6-Paradol alleviates Diclofenac-induced acute kidney injury via autophagy enhancement-mediated by AMPK/AKT/mTOR and NLRP3 inflammasome pathways.

Autor: El-Maadawy WH; Department of Pharmacology, Theodor Bilharz Research Institute, Kornaish El Nile, Warrak El-Hadar, Imbaba (P.O. 30), Giza 12411, Egypt. Electronic address: w.elmadawy@tbri.gov.eg., Hassan M; Department of Immunology, Theodor Bilharz Research Institute, Kornaish El Nile, Warrak El-Hadar, Imbaba (P.O. 30), Giza 12411, Egypt., Abdou RM; Department of Pharmacognosy, Faculty of Pharmacy, Cairo University, Kasr El-Aini Street, Cairo 11562, Egypt., El-Dine RS; Department of Pharmacognosy, Faculty of Pharmacy, Cairo University, Kasr El-Aini Street, Cairo 11562, Egypt. Electronic address: riham.salaheldine@pharma.cu.edu.eg., Aboushousha T; Department of Pathology, Theodor Bilharz Research Institute, Kornaish El Nile, Warrak El-Hadar, Imbaba (P.O. 30), Giza 12411, Egypt., El-Tanbouly ND; Department of Pharmacognosy, Faculty of Pharmacy, Cairo University, Kasr El-Aini Street, Cairo 11562, Egypt., El-Sayed AM; Department of Pharmacognosy, Faculty of Pharmacy, Cairo University, Kasr El-Aini Street, Cairo 11562, Egypt.
Jazyk: angličtina
Zdroj: Environmental toxicology and pharmacology [Environ Toxicol Pharmacol] 2022 Apr; Vol. 91, pp. 103817. Date of Electronic Publication: 2022 Jan 25.
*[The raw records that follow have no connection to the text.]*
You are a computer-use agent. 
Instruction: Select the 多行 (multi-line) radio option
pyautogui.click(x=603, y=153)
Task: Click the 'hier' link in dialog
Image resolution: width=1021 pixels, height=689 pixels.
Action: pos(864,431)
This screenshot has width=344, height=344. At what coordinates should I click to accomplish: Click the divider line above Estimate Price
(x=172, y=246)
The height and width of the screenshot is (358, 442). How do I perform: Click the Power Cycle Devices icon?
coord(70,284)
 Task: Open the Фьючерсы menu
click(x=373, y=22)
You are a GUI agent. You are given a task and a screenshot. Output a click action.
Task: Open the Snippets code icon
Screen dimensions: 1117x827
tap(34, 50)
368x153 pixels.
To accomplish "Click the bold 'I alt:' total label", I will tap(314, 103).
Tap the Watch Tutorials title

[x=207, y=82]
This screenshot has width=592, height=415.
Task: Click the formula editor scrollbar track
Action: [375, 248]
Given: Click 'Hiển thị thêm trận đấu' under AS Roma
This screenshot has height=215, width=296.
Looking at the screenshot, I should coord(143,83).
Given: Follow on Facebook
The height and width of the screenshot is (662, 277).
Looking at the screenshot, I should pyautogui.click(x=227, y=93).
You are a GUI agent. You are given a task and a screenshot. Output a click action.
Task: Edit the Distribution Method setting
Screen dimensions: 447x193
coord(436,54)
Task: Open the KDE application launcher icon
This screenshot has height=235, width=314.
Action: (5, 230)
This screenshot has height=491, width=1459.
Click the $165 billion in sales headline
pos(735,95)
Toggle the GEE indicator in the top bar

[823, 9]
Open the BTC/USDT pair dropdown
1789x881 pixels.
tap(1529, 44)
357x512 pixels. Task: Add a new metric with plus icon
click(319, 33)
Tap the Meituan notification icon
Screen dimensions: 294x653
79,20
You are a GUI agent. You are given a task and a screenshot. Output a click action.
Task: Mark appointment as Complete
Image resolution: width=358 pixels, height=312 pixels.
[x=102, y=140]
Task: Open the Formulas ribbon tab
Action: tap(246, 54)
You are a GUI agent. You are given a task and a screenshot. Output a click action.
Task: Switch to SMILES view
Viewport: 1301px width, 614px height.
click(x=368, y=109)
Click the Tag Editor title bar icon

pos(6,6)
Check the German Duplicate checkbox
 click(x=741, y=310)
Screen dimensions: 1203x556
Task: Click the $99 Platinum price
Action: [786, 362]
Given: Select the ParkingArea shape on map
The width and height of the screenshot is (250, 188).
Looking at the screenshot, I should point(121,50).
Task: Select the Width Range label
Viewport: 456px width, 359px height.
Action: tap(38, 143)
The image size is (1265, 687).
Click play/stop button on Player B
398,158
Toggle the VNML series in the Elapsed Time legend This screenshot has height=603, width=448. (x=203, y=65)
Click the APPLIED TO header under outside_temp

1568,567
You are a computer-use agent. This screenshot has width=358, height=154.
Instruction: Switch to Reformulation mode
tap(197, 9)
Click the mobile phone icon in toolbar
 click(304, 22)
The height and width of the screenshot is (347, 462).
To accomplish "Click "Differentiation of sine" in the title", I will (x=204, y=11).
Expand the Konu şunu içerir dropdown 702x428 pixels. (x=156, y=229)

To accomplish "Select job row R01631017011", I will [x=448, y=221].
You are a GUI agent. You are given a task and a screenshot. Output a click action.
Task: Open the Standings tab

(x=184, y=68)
DOI: 10.1016/j.etap.2022.103817
Abstrakt: Diclofenac (DIC)-induced acute kidney injury (AKI) causes high morbidity and mortality. With the absence of satisfactory treatment, we investigated the protective effects of 6-Paradol (PDL) against DIC-induced AKI, with focus on renal autophagy and NLRP3 inflammasome pathways . PDL has anti-inflammatory, antioxidant and AMPK-activation properties. PDL was administered to DIC-challenged rats. Nephrotoxicity, oxidative stress, inflammatory, and autophagy markers and histopathological examinations were evaluated. Compared to DIC, PDL restored serum nephrotoxicity, renal oxidative stress and pro-inflammatory markers. PDL almost restored renal architecture, upregulated renal Nrf2 pathway via enhancing Nrf2 mRNA expression and HO-1 levels. PDL suppressed renal NF-κB mRNA expression, and NLRP3 inflammasome pathway expression. Moreover, PDL enhanced renal autophagy through upregulating LC3B, AMPK and SIRT-1, and suppressed mTOR, p-AKT mRNA expressions and phosphorylated-p62 levels. Our study confirmed that autophagy suppression mediates DIC-induced AKI via AMPK/mTOR/AKT and NLRP3-inflammasome pathways. Also, PDL's nephroprotective effects could provide a promising therapeutic approach against DIC-induced AKI.
(Copyright © 2022 Elsevier B.V. All rights reserved.)
Databáze: MEDLINE